_What to work on:_
With pictures left out, set down exactly the lines that begin at the one containing "Viewport: 686px width, 359px" and end with the last line of the entries below.
*** Opening Information provided ***
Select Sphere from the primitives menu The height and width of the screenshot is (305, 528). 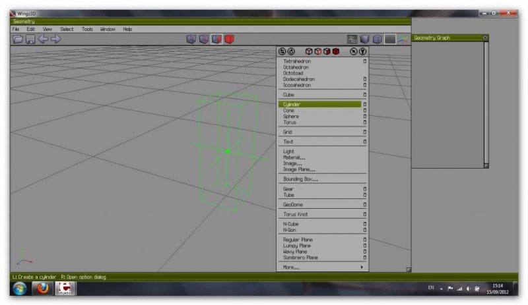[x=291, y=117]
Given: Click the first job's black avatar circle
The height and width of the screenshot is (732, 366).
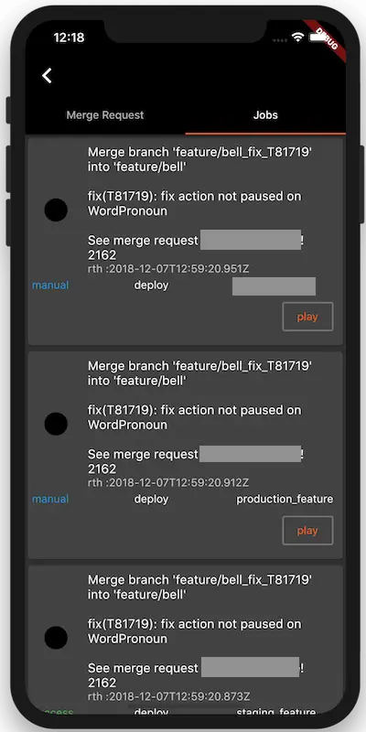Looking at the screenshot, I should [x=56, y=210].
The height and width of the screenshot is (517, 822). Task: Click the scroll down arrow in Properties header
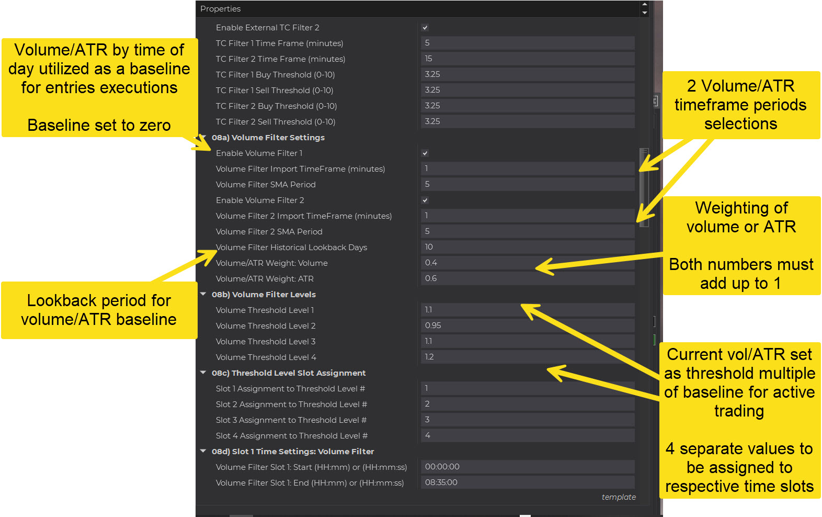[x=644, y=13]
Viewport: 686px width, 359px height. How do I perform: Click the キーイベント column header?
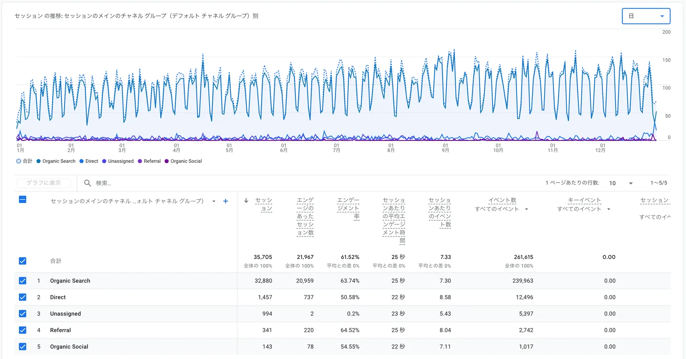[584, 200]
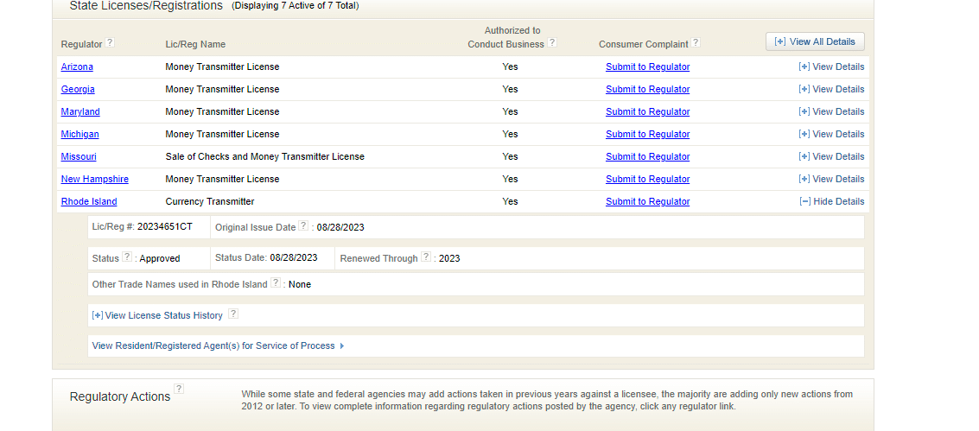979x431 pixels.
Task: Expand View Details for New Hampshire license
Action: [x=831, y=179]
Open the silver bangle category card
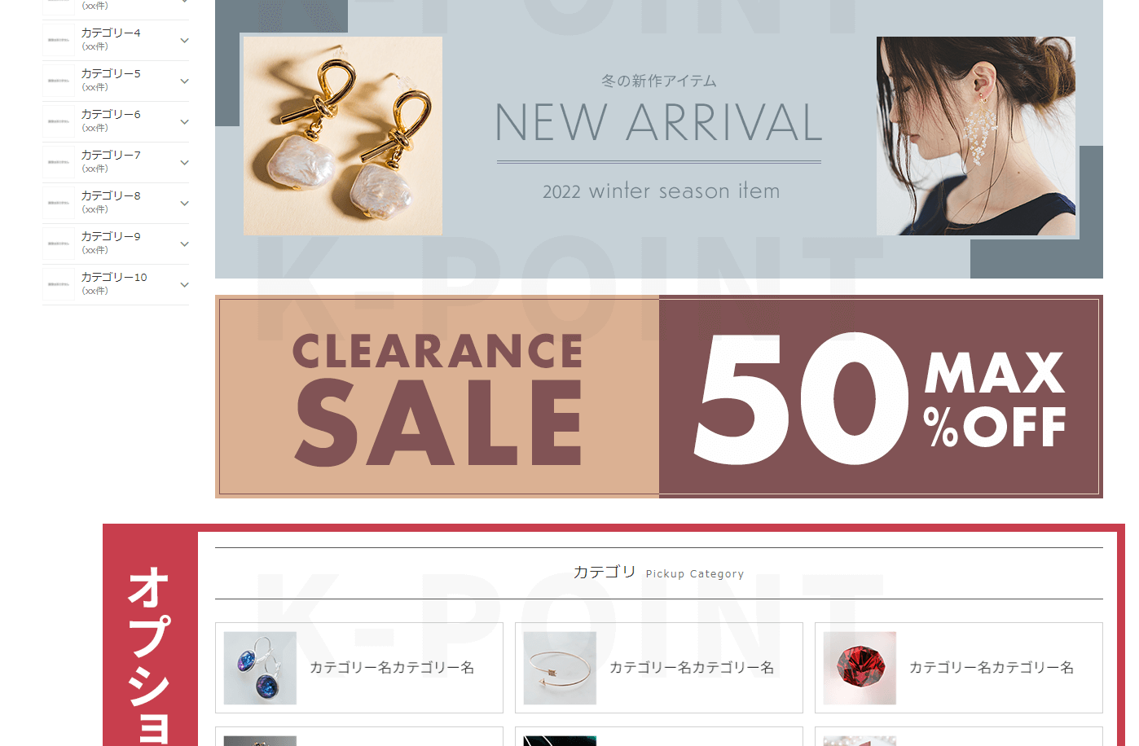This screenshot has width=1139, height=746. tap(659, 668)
*** Closing Information provided ***
_Answer for this exercise:_
Viewport: 686px width, 359px height. How do I perform: Click the キーイベント column header?
[584, 200]
979x431 pixels.
Task: Expand View Details for New Hampshire license
Action: [x=831, y=179]
Open the silver bangle category card
This screenshot has width=1139, height=746. tap(659, 668)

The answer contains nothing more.